The white light from the sun is a mixture of
all colours of the rainbow. This was demonstrated by Isaac
Newton who used a prism to separate the different colours
and so form a spectrum. The colours of light are distinguished
by their different wavelengths. The visible part of the spectrum
ranges from red light with a wavelength of about 750 nm to
violet with a wavelength of about 380 nm with orange, yellow,
green, blue and indigo between.
A clear cloudless day-time sky is blue because
molecules in the air scatter blue light from the sun more
than they scatter red light. When we look toward the sun at
sunset we see red and orange colours because the blue light
has been scattered out and away from the line of sight.

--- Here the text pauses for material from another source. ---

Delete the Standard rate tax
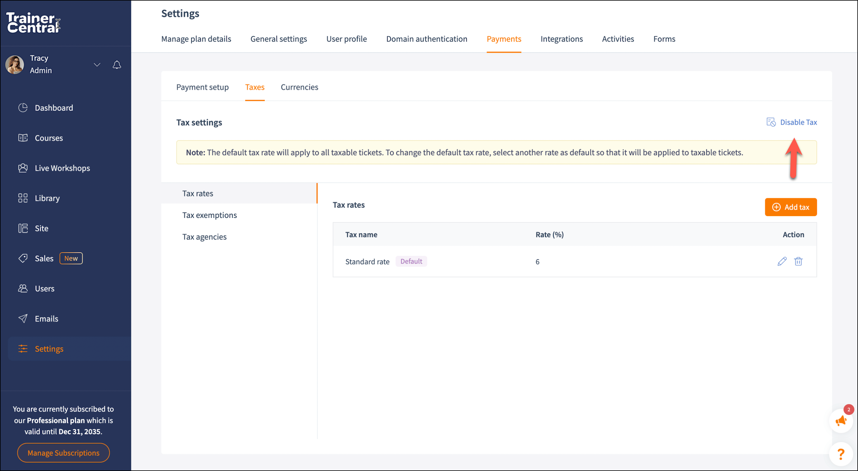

In 1859 John Tyndall discovered that when light
passes through a clear fluid holding small particles in suspension,
the shorter blue wavelengths are scattered more strongly than
the red. This can be demonstrated by shining a beam of white
light through a tank of water with a little milk or soap mixed
in. From the side the beam can be seen by the blue light it
scatters, but the light seen directly from the end is reddened
after it has passed through the tank. This is most correctly
called the Tyndall effect or Rayleigh scattering after Lord
Rayleigh who studied it in more detail a few years later.
He showed that the amount of light scattered is inversely
proportional to the fourth power of wavelength for sufficiently
small particles. It follows that blue light is scattered more
than red light by a factor of (700/400)4 ~= 10.
When you look up into the sky in
a direction that is not the sun, you see the scattered light,
which is predominently blue; hence you see a blue sky. If
you look towards the the west at sunset,(or toward the east
at sunrise, you are looking in a direction toward the sun
and are seeing light that has passed through a large distance
of air. Most of the blue light has been scattered by the air
between you and the sun. The light that survived this trip
through the air to you has had much of his components scattered
and is thus heavily weighted toward the red end of the spectrum;
as a result, you see the red and orange colors of the sunset.
However, a blue sky is seen by someone to your west for whom
it is still a quarter hour before sunset.